Unter dem Namen TTIP (Transatlantic Trade and Investment Partnership) soll die weltweit größte Freihandelszone entstehen, ein riesiger Wirtschaftsraum, der neben den USA und der EU auch diverse EU-Beitrittskandidaten, die EFTA-Staaten (Island, Schweiz, Norwegen und Liechtenstein) sowie Kanada und Mexiko umfassen würde. Waren sollen dadurch verbilligt werden, die Arbeitslosigkeit soll sinken, die Wirtschaft soll wieder stärker wachsen. Eine Win-win-Situation? Wohl kaum, denn wo viel Licht, da auch viel Schatten...

Seitens der Europäischen Kommission ist man bemüht, die positiven Aspekte des geplanten Abkommens hervorzuheben und Kritiker zu beschwichtigen (siehe dazu Europäische Kommission - Fragen und Antworten zu TTIP).
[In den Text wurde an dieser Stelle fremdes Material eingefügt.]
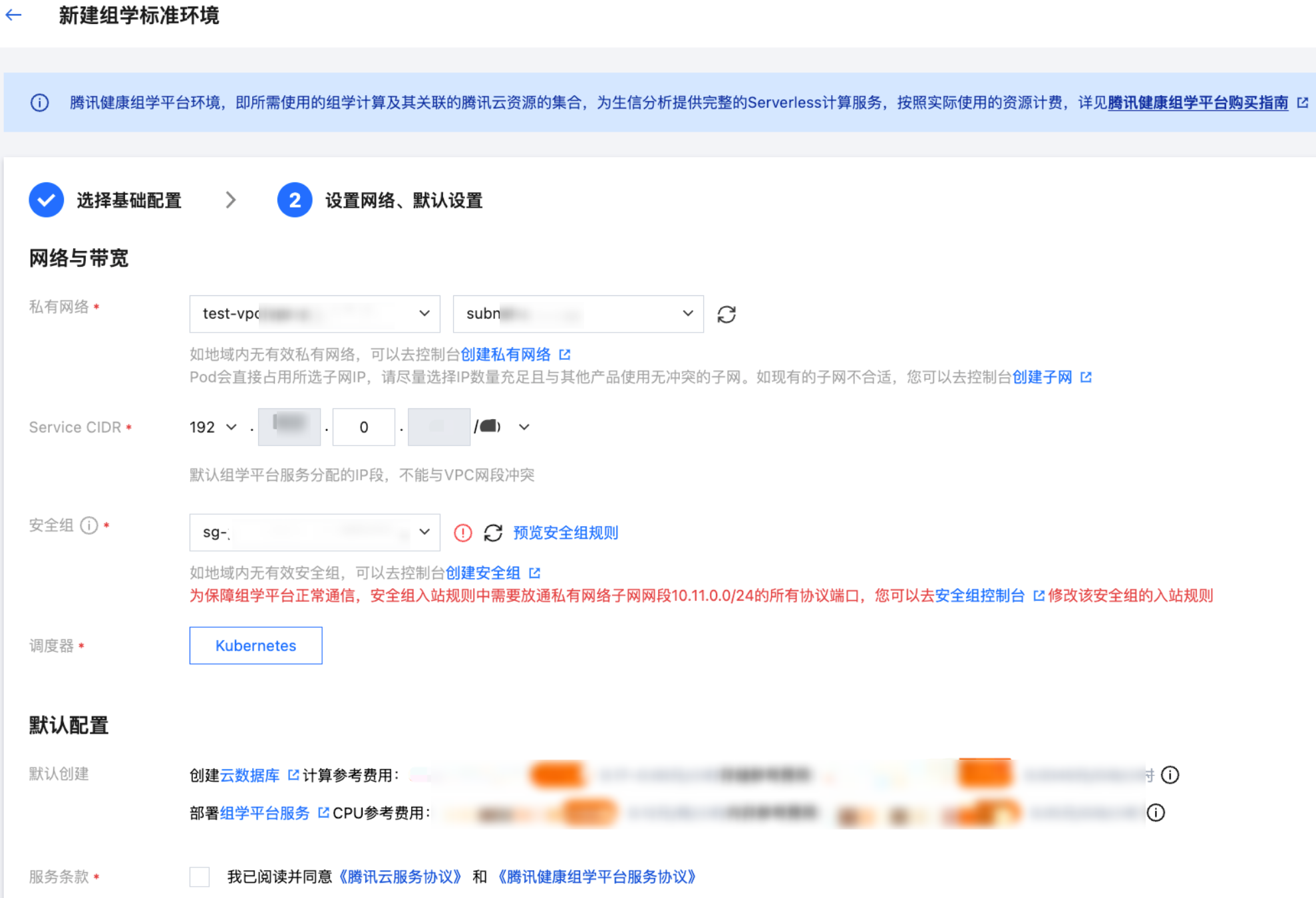Refresh the private network subnet list
The height and width of the screenshot is (898, 1316).
(x=727, y=314)
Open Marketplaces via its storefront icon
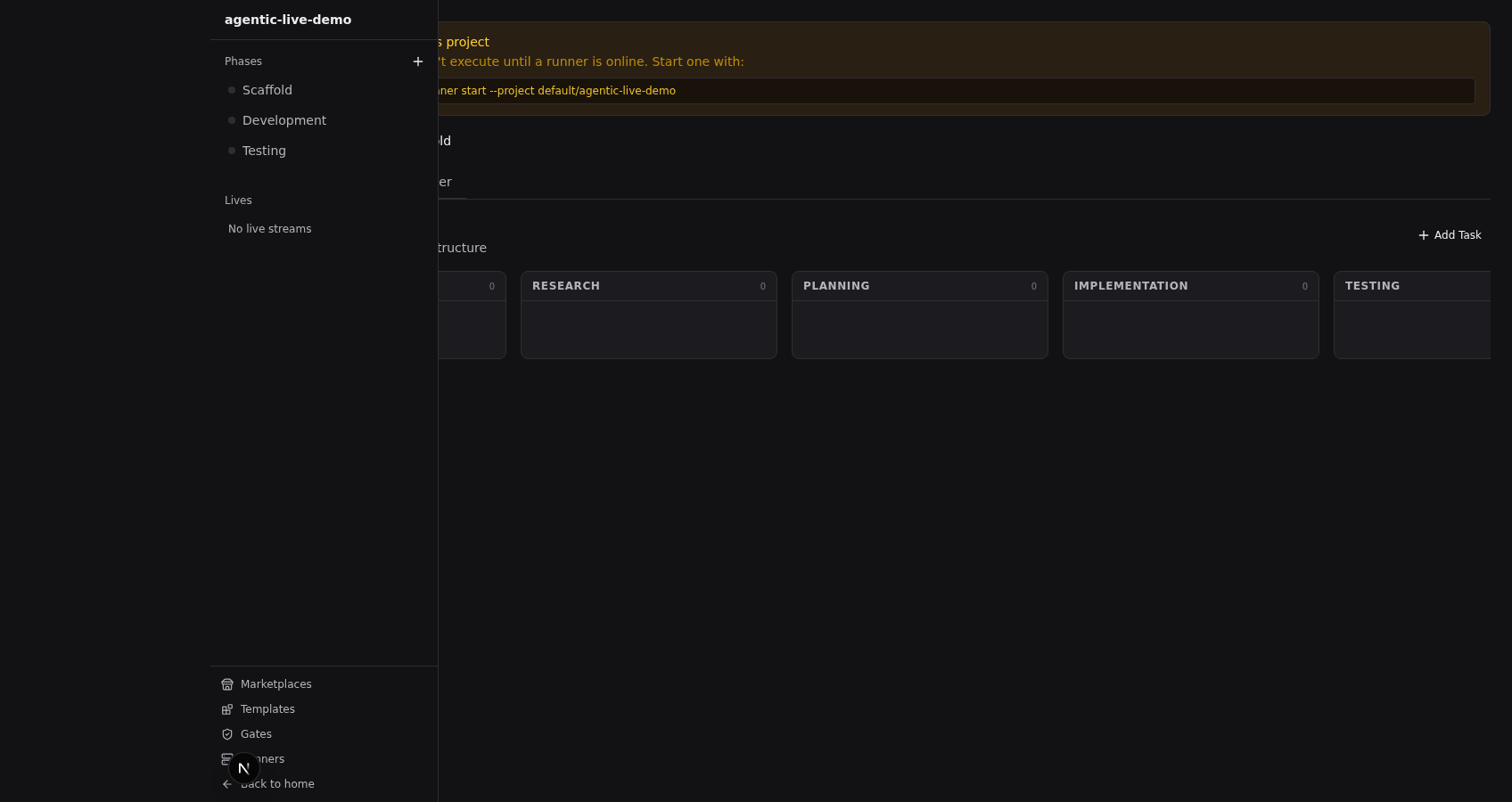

Dass es wenig Konkretes zu lesen gibt, liegt daran, dass die Verhandlungen im Geheimen durchgeführt werden. Eine Möglichkeit der demokratischen Kontrolle gibt es weder für nationale Parlamente noch für das EU-Parlament geschweige denn für die Öffentlichkeit. Es bedarf einer "gewissen Vertraulichkeit", heißt es auf der zuvor verlinkten Seite der Europäischen Kommission, "sonst würde man sich von den Mitspielern in die Karten schauen lassen." Doch wer sind die "Mitspieler"? Sind die "Mitspieler" nicht alle Bürgerinnen und Bürger, die in den "Genuss" dieses Freihandelsabkommens kommen sollen? Wenn die beteiligten Interessensvertretungen von den positiven Auswirkungen auf jeden einzelnen Haushalt überzeugt sind, wo liegt das Problem darin, sich "in die Karten" schauen zu lassen?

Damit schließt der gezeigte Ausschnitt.